══ Given passage

From January 1919 the Irish War of Independence developed as a guerrilla conflict between the Irish Republican Army (IRA) (backed by Sinn Féin's Dáil Éireann), and the British government. On 6 April 1919 the IRA tried to liberate Robert Byrne, who was under arrest by the Royal Irish Constabulary (RIC) police in a hospital, being treated for the effects of a hunger strike. In the rescue attempt Constable Martin O'Brien was fatally wounded and another policeman was seriously injured. Byrne was also wounded and died later the same day.

In response, on 9 April British Army Brigadier Griffin declared the city to be a Special Military Area, with RIC permits required for all wanting to enter and leave the city as of Monday 14 April. British Army troops and armoured vehicles were deployed in the city.

════
══ Record excerpts

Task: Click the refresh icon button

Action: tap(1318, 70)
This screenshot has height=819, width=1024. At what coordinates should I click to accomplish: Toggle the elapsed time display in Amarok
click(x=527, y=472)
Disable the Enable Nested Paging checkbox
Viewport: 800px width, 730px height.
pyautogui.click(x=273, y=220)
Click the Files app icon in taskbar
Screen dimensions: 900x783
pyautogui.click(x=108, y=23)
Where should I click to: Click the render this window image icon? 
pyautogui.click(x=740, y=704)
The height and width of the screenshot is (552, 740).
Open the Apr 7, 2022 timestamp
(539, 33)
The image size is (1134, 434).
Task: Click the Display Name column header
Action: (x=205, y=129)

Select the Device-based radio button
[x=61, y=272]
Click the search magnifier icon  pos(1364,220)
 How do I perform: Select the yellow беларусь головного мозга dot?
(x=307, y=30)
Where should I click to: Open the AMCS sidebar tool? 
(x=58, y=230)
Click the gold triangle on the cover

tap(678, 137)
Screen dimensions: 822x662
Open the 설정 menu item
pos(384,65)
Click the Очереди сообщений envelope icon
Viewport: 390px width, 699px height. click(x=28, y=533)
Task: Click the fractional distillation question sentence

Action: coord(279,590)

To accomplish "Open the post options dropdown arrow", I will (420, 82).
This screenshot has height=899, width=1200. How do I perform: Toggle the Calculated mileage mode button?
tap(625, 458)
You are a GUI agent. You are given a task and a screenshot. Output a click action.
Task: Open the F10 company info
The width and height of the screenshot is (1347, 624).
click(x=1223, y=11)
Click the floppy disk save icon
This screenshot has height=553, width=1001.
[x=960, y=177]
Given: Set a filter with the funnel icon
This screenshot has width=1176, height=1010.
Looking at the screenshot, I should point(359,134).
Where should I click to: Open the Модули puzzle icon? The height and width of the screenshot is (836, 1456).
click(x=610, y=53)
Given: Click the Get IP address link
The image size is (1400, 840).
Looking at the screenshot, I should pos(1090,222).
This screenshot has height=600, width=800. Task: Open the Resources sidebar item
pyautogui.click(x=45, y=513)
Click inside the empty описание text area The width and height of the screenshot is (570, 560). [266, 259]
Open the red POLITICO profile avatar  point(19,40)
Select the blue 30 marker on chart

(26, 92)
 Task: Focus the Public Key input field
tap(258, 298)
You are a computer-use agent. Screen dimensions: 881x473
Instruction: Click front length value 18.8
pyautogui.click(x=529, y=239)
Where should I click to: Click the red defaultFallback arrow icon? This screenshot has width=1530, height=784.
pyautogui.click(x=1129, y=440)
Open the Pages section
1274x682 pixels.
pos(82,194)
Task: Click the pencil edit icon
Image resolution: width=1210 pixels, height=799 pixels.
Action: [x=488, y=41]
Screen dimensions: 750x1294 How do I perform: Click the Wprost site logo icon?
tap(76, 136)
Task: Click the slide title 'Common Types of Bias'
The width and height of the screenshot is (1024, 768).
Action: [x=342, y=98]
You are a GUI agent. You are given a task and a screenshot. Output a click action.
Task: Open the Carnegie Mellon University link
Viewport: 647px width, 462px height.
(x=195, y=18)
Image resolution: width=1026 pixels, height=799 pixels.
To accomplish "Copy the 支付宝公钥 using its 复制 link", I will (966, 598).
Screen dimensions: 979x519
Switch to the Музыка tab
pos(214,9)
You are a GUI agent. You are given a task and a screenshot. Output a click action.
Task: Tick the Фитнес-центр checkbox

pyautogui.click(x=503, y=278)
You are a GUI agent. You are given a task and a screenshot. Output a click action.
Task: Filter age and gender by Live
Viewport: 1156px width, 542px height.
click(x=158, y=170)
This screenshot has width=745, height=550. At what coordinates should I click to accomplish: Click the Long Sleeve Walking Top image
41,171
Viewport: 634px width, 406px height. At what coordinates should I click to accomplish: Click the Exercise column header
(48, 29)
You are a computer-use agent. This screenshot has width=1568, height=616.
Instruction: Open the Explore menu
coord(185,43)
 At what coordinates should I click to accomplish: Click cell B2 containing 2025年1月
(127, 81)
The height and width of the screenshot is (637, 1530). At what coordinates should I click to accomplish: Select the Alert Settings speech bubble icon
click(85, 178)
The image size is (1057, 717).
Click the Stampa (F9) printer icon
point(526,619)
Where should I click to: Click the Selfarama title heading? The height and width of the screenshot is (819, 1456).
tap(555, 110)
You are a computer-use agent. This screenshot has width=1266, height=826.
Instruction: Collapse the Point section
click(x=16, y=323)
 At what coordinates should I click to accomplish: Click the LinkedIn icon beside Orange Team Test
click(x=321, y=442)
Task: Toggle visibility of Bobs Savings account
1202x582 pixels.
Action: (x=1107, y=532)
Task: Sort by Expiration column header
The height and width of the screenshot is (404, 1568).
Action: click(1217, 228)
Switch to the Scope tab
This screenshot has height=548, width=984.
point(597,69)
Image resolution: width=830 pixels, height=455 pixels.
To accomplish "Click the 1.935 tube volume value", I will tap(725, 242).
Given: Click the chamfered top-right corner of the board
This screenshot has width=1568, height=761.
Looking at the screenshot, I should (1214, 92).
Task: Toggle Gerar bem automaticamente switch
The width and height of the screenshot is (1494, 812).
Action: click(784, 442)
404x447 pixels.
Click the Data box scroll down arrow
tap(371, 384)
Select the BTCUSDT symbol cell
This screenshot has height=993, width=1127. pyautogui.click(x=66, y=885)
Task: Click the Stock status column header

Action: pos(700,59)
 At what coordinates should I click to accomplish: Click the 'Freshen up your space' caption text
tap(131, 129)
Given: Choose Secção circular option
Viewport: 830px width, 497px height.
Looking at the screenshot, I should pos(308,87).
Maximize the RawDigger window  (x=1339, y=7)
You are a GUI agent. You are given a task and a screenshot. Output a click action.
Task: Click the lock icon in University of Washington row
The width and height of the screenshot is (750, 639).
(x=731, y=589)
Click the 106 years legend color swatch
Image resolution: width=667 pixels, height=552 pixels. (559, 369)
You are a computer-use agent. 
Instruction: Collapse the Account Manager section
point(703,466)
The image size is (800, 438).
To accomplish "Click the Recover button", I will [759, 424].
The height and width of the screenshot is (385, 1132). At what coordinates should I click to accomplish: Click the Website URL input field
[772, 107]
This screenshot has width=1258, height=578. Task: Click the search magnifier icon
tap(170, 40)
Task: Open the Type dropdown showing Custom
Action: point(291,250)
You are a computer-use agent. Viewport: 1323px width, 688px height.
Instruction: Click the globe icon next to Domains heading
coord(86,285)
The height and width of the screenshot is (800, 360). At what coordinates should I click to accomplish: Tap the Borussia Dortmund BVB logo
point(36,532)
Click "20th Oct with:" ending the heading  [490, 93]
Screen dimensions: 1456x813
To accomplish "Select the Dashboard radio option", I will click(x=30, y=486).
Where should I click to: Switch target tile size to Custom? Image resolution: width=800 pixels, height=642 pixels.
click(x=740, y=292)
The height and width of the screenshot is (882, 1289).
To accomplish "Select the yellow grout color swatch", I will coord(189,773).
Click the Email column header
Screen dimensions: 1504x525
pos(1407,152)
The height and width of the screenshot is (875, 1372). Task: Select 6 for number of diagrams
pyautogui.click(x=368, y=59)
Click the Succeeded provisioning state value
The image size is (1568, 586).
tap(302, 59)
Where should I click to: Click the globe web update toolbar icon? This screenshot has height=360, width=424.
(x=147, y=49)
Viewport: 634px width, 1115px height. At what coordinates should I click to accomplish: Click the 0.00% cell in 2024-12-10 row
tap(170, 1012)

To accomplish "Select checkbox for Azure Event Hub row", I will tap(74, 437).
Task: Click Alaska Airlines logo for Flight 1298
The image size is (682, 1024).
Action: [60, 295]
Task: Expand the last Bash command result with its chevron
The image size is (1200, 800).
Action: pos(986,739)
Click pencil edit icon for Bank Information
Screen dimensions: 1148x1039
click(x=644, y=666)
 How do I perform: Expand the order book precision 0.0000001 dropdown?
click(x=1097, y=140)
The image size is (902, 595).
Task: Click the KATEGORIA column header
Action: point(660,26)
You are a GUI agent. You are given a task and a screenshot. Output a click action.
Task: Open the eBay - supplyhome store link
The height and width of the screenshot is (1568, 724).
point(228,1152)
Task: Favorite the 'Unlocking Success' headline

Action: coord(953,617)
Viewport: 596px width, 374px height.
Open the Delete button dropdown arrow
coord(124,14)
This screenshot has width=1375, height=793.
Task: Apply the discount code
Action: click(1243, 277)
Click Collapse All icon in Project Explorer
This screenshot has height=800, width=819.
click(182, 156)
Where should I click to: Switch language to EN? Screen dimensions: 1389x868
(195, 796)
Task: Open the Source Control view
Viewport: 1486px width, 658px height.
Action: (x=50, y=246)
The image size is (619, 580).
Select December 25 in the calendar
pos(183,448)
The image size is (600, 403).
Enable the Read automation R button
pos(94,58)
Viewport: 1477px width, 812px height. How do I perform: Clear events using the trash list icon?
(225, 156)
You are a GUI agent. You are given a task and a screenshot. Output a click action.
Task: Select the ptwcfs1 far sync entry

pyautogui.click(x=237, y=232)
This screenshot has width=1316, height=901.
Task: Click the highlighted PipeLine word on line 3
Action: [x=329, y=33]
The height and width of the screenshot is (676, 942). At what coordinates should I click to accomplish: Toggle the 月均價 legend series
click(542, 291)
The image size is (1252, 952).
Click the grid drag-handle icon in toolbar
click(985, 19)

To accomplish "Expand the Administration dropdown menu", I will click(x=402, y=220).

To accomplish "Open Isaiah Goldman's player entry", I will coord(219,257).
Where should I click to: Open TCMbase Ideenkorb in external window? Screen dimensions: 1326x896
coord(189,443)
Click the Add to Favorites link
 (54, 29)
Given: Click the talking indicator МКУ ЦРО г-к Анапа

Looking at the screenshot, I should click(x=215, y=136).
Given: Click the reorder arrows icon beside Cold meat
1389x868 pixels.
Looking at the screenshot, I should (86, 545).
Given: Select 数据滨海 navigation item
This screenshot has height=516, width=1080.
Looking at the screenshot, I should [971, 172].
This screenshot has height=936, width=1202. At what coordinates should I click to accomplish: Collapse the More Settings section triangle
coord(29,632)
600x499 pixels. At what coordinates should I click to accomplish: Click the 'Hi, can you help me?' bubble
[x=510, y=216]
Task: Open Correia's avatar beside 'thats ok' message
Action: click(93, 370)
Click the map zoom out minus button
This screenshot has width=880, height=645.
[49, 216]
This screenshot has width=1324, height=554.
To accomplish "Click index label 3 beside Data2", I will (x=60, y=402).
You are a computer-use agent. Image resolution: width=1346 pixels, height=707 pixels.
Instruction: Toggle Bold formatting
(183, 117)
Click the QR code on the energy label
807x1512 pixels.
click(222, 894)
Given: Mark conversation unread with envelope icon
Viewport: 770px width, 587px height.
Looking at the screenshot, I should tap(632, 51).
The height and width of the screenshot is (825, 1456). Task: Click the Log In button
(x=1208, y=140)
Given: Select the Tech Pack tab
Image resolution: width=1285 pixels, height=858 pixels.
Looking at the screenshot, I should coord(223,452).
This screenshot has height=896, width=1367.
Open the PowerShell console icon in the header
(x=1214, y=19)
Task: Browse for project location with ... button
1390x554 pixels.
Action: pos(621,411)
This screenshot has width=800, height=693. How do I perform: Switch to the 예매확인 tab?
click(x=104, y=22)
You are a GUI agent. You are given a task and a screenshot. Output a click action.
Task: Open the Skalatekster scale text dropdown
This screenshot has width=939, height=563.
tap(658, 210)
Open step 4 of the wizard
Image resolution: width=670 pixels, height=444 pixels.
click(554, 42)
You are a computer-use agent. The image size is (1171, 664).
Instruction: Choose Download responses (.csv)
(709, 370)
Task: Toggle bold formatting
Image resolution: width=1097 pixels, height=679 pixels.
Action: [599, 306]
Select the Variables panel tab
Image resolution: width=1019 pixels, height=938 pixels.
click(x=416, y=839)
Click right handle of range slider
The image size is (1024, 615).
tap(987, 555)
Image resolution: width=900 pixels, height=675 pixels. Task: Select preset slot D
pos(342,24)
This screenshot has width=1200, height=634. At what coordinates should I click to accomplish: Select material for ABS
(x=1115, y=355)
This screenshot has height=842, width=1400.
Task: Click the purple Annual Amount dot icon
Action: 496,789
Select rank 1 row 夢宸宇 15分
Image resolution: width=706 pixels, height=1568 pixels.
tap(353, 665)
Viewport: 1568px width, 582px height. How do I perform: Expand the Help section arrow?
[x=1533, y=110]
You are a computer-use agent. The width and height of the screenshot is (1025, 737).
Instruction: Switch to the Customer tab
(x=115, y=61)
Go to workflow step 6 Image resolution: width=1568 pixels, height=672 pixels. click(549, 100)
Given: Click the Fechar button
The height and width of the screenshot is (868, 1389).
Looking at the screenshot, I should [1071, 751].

════

#### Exercise:
Return, word for word, the portion of the Irish War of Independence passage starting with "From January 1919" and going on through "in the city.". This material comes from a separate source.

#### Result for this exercise:
From January 1919 the Irish War of Independence developed as a guerrilla conflict between the Irish Republican Army (IRA) (backed by Sinn Féin's Dáil Éireann), and the British government. On 6 April 1919 the IRA tried to liberate Robert Byrne, who was under arrest by the Royal Irish Constabulary (RIC) police in a hospital, being treated for the effects of a hunger strike. In the rescue attempt Constable Martin O'Brien was fatally wounded and another policeman was seriously injured. Byrne was also wounded and died later the same day.

In response, on 9 April British Army Brigadier Griffin declared the city to be a Special Military Area, with RIC permits required for all wanting to enter and leave the city as of Monday 14 April. British Army troops and armoured vehicles were deployed in the city.